▶ **WORK TASK A**
Reproduce the records verbatim, starting at their first line and ending with the line that contains "center [6, 470].", including both of those lines.

══ PASSAGE SHOWN

9 Why Visit Your Campus Writing Center?
Ben Rafoth
There is something about the experience of speaking with someone one-on-one—the facial expressions, enunciations, gestures—that makes us feel alive and energized.[1] Who we talk with can matter more than the topic itself, but either way most people love a good conversation. Among strangers traveling through an airport or waiting in a doctor’s office, words seem to gather like stones in a pool. People gravitate to conversations so naturally that they make time and travel far to experience them. When time is short and travel impractical, people buy conversations by the minute.
Conversation is the key idea behind writing centers, and it’s the number one reason why it pays to visit your campus writing center. Writing is too hard to do alone, and writing center tutors can help. I asked several tutors from different writing centers to tell me how students benefit from the writing center, and I hope you will find what they said as convincing as I did.

════

▶ **WORK TASK B**
Answer these questions about the writing center passage:
(i) When time is short and travel impractical, what do people do to get conversations?
(ii) What idea does the passage call the key one behind writing centers?
(iii) Whom did the writer ask to say how students benefit from the writing center?

══ DATA UNDER STUDY

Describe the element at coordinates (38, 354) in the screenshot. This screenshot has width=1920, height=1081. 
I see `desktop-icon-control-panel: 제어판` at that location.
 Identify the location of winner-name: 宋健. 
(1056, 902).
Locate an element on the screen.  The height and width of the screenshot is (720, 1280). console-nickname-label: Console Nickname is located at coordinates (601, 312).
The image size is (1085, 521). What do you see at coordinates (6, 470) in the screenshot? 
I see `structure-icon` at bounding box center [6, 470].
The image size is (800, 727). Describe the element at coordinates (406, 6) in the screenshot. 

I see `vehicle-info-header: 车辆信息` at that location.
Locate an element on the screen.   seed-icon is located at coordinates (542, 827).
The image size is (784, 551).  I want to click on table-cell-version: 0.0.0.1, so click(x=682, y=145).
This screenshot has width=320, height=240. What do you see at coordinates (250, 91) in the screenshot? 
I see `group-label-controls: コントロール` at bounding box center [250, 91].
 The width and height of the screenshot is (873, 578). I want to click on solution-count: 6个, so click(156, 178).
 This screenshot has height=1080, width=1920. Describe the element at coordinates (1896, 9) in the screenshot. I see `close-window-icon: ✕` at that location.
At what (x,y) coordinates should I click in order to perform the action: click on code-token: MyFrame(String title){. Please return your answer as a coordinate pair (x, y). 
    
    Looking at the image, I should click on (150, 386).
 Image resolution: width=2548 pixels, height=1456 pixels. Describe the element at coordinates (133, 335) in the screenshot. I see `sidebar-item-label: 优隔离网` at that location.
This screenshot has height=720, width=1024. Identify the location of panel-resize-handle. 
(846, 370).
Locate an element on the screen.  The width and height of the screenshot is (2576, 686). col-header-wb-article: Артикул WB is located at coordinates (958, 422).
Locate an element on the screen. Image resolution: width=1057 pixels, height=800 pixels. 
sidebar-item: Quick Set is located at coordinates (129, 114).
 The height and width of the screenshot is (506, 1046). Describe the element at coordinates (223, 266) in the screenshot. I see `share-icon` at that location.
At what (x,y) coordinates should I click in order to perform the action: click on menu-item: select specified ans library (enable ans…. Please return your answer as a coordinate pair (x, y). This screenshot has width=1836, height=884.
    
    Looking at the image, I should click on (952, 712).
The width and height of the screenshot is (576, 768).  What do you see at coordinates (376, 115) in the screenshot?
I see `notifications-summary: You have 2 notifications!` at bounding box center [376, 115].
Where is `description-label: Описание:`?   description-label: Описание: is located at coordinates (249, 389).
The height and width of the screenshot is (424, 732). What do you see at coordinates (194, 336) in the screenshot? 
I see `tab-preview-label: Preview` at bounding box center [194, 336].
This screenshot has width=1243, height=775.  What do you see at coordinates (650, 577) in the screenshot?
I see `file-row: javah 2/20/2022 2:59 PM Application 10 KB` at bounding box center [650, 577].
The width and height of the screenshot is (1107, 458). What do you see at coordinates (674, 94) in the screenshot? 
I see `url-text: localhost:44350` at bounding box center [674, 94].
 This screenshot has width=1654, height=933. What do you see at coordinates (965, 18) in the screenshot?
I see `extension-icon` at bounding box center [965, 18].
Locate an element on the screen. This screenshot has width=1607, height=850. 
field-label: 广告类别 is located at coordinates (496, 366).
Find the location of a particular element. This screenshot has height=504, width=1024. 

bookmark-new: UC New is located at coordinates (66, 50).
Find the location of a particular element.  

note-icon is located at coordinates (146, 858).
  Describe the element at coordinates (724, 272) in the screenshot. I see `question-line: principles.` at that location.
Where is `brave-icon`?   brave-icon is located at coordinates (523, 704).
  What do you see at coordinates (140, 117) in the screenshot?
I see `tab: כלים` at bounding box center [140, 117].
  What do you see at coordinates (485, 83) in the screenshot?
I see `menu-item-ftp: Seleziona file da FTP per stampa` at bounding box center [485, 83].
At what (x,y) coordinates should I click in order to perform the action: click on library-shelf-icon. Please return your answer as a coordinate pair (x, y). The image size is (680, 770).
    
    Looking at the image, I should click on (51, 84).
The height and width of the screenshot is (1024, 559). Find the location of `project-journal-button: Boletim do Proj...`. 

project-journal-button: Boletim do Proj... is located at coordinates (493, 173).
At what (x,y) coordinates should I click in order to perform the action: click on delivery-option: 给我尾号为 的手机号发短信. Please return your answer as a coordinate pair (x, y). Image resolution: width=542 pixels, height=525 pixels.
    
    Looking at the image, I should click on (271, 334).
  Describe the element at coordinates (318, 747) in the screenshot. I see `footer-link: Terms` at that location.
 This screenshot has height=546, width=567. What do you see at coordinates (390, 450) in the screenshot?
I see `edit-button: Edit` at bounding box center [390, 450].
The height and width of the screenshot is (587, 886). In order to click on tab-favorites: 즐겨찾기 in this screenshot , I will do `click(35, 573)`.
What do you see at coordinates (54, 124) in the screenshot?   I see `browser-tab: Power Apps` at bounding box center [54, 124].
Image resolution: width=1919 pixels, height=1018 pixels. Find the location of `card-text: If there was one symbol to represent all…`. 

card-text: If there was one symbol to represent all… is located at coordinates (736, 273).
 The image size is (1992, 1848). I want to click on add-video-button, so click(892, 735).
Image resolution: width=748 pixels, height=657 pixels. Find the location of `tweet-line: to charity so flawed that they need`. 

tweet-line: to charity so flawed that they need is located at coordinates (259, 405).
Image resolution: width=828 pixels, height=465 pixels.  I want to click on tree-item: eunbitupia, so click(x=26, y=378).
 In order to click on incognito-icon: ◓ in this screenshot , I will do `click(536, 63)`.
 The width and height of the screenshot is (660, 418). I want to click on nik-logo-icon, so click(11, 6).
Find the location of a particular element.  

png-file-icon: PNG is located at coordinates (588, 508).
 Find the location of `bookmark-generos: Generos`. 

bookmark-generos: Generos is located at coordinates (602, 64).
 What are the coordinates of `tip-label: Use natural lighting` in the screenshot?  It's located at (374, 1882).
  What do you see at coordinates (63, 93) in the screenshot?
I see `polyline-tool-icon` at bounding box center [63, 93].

════

▶ **EXERCISE RESULT A**
Describe the element at coordinates (38, 354) in the screenshot. This screenshot has width=1920, height=1081. 
I see `desktop-icon-control-panel: 제어판` at that location.
 Identify the location of winner-name: 宋健. 
(1056, 902).
Locate an element on the screen.  The height and width of the screenshot is (720, 1280). console-nickname-label: Console Nickname is located at coordinates (601, 312).
The image size is (1085, 521). What do you see at coordinates (6, 470) in the screenshot? 
I see `structure-icon` at bounding box center [6, 470].

▶ **EXERCISE RESULT B**
(i) They buy conversations by the minute.
(ii) Conversation.
(iii) Several tutors from different writing centers.